• _Goal_
Add 47 to every coordinate in the answers, then write out again everything from the line containing "Task: Click the ファイルを選択 file chooser button" down to the line containing "click(x=32, y=279)", requests included. Leave the pictures out.

(Page and screen pointing data)
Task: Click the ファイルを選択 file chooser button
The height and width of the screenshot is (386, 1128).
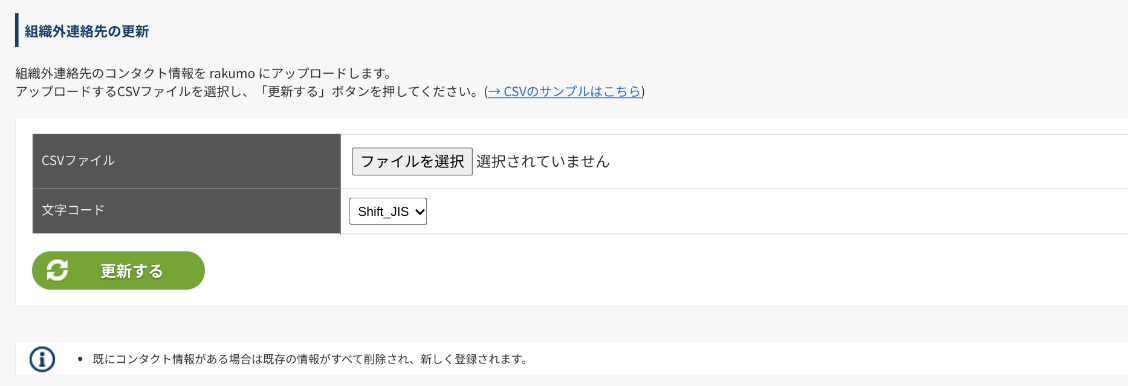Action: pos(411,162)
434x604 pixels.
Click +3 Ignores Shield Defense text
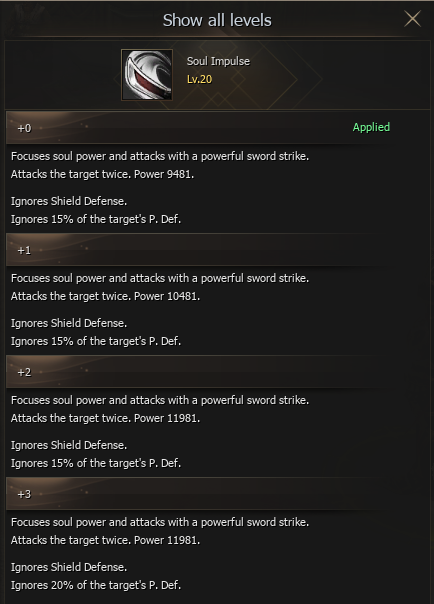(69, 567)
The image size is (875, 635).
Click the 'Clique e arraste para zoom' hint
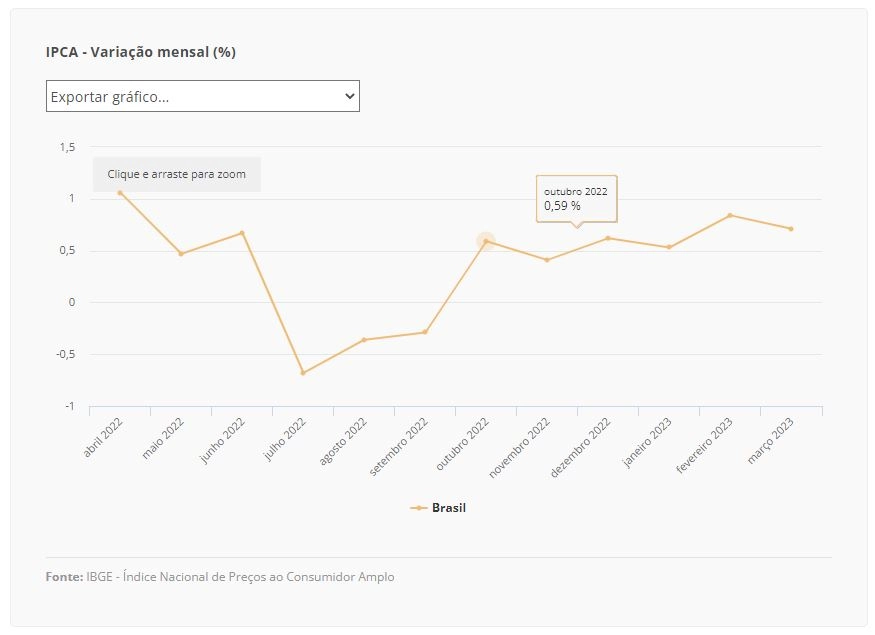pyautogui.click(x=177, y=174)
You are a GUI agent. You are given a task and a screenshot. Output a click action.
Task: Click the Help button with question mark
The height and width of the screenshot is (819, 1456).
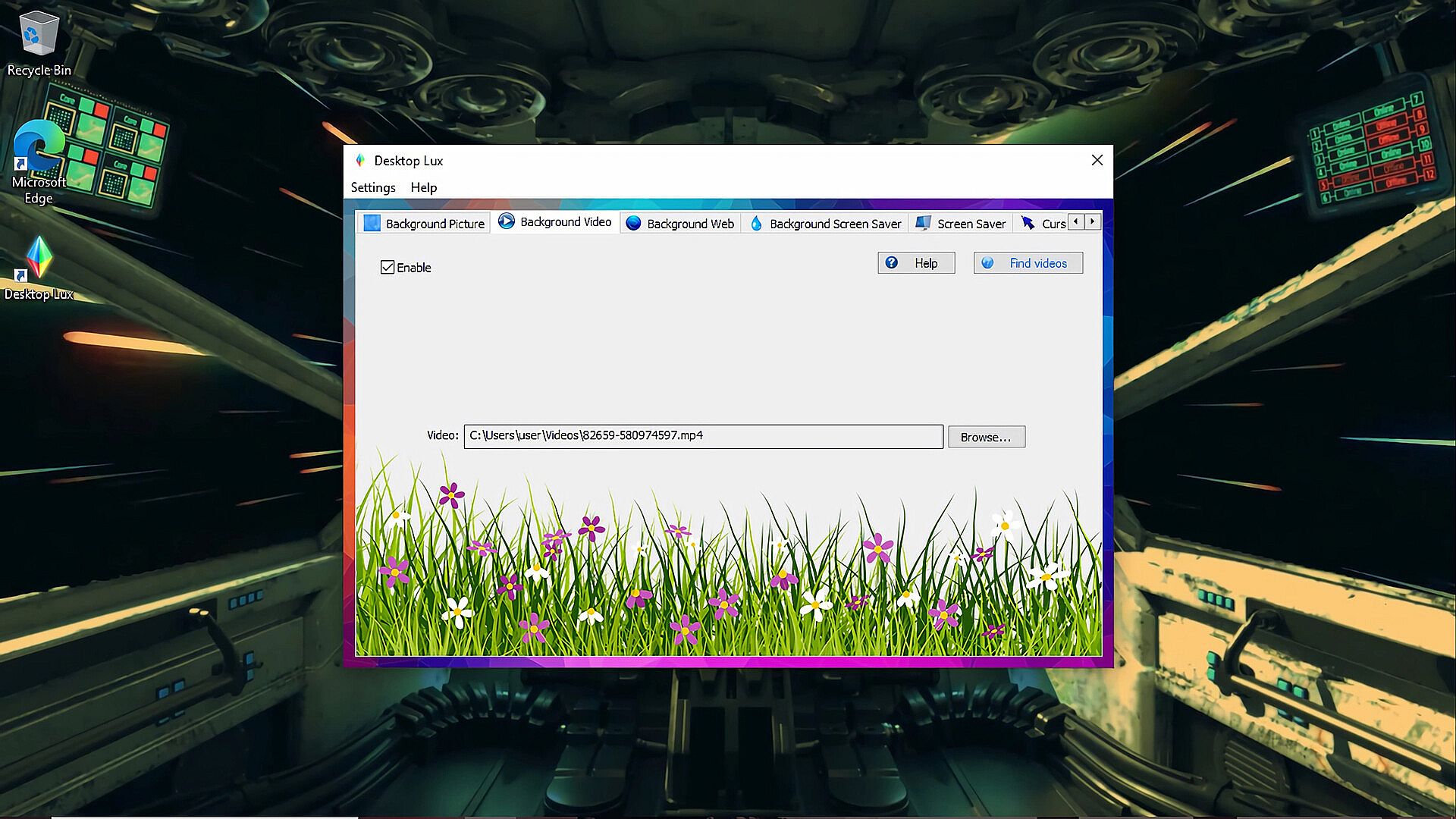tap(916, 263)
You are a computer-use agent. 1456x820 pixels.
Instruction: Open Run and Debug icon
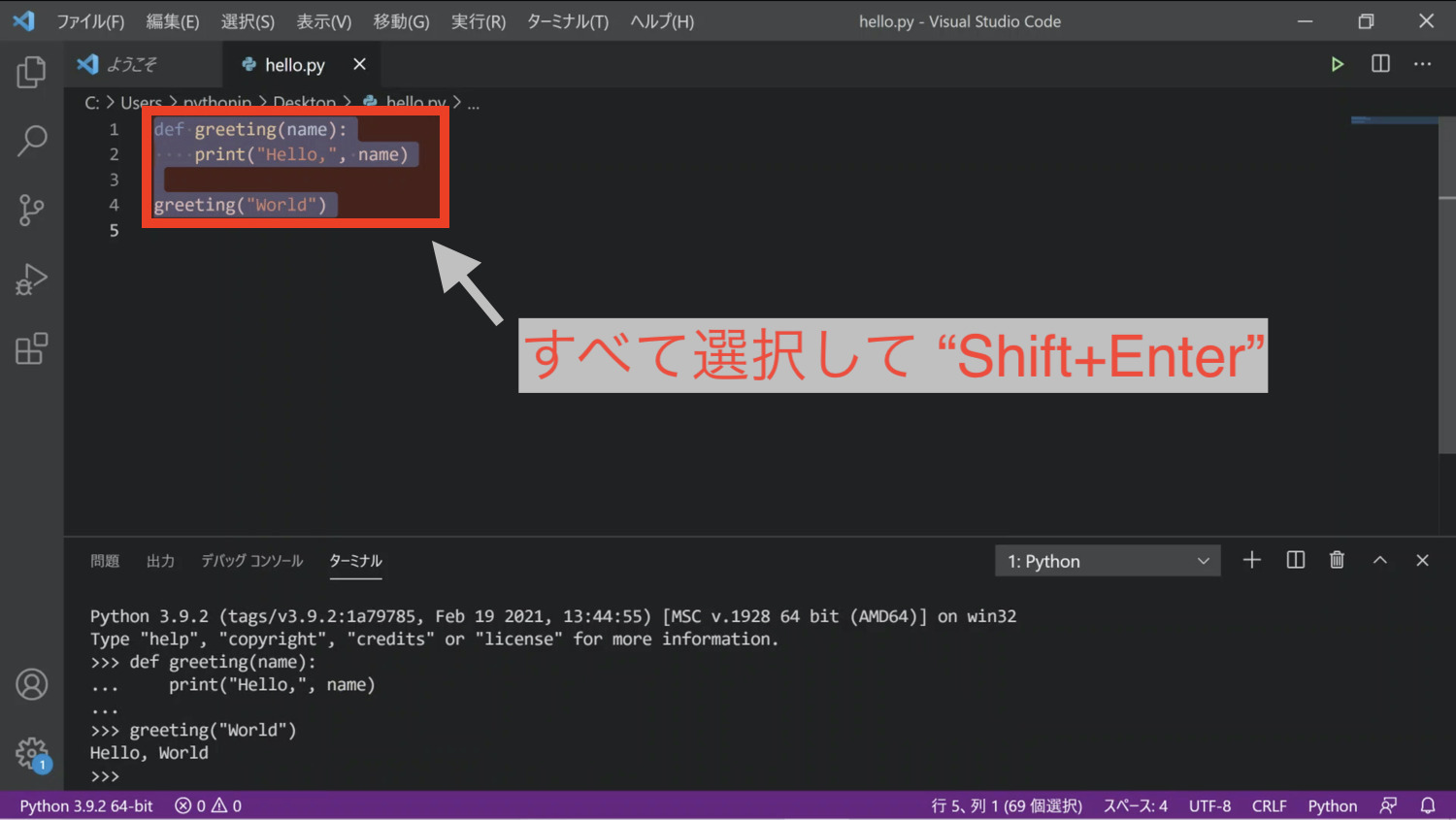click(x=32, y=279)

==

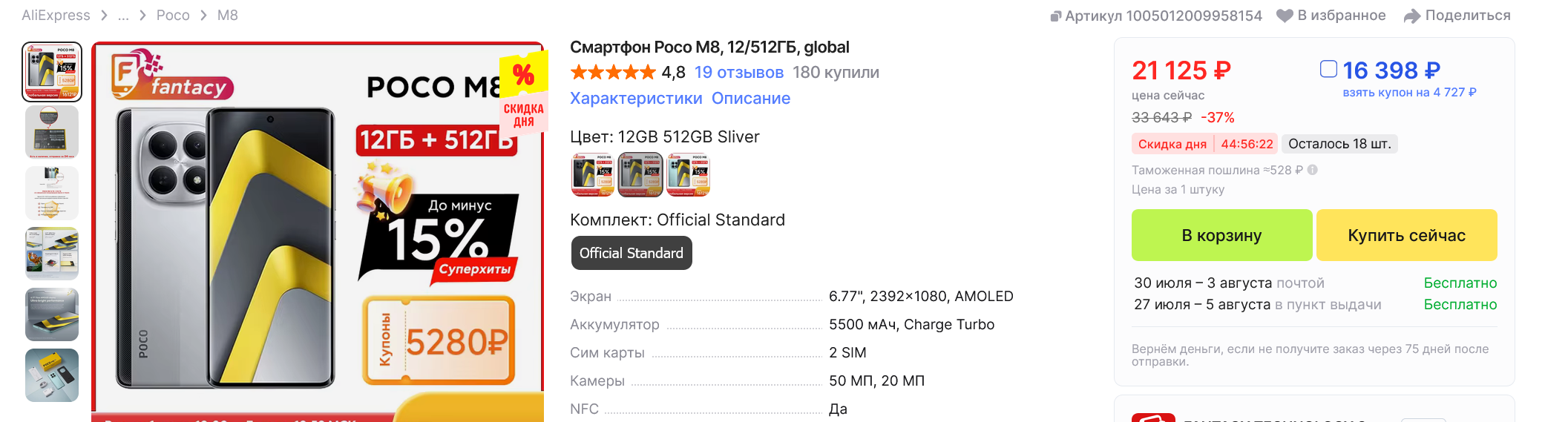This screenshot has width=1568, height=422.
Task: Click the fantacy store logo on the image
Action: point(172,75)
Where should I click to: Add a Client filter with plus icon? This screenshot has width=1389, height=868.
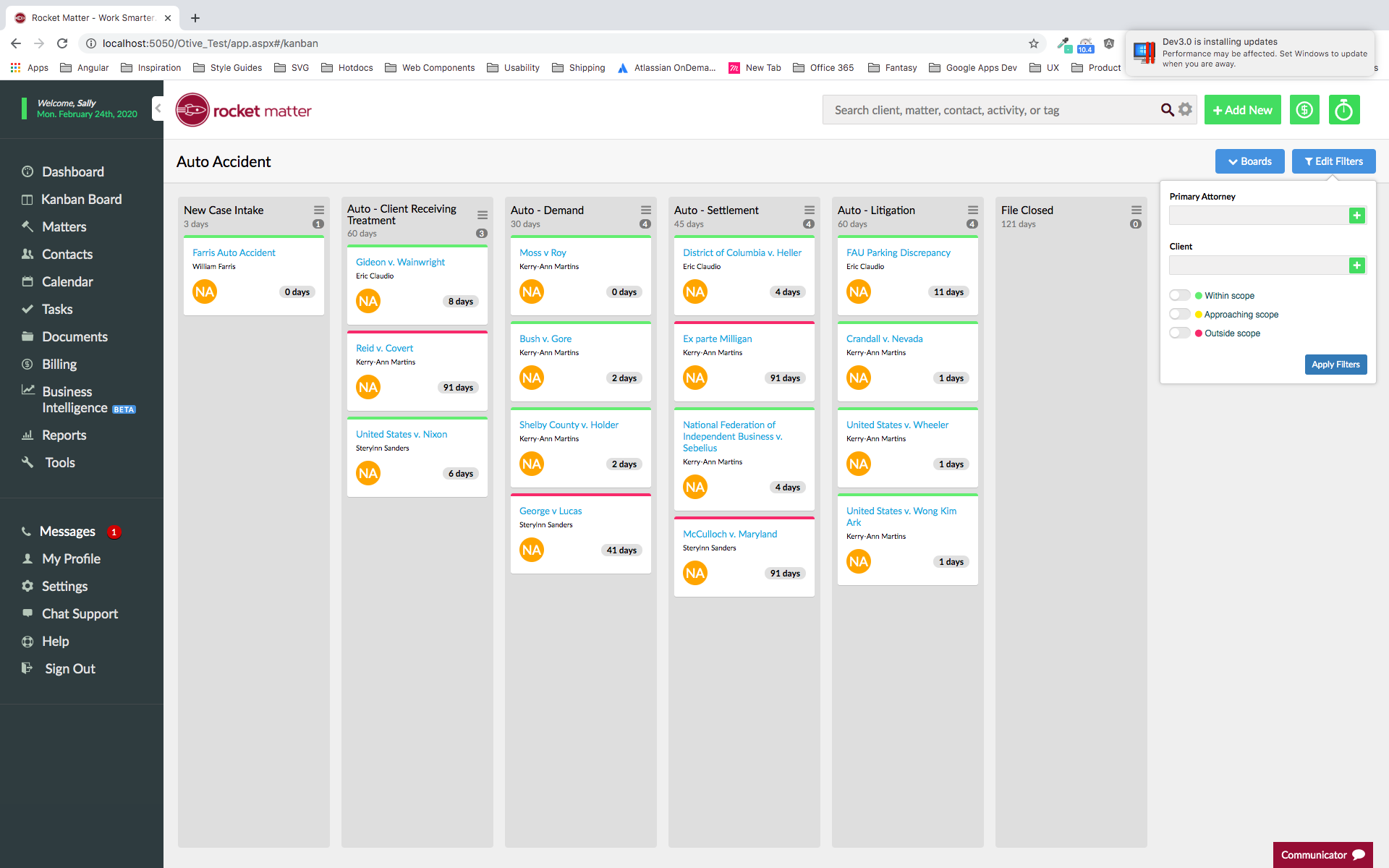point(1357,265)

• _The response_
Task: Click the ファイルを選択 file chooser button
The height and width of the screenshot is (386, 1128).
Action: pos(458,209)
434x604 pixels.
Click +3 Ignores Shield Defense text
(116, 614)
The image size is (875, 635).
Click the 'Clique e arraste para zoom' hint
pyautogui.click(x=224, y=221)
You are a GUI agent. You are given a task and a screenshot. Output a click action.
Task: Click the Help button with question mark
The height and width of the screenshot is (819, 1456).
tap(963, 310)
You are a computer-use agent. 1456x820 pixels.
Instruction: Open Run and Debug icon
click(x=79, y=326)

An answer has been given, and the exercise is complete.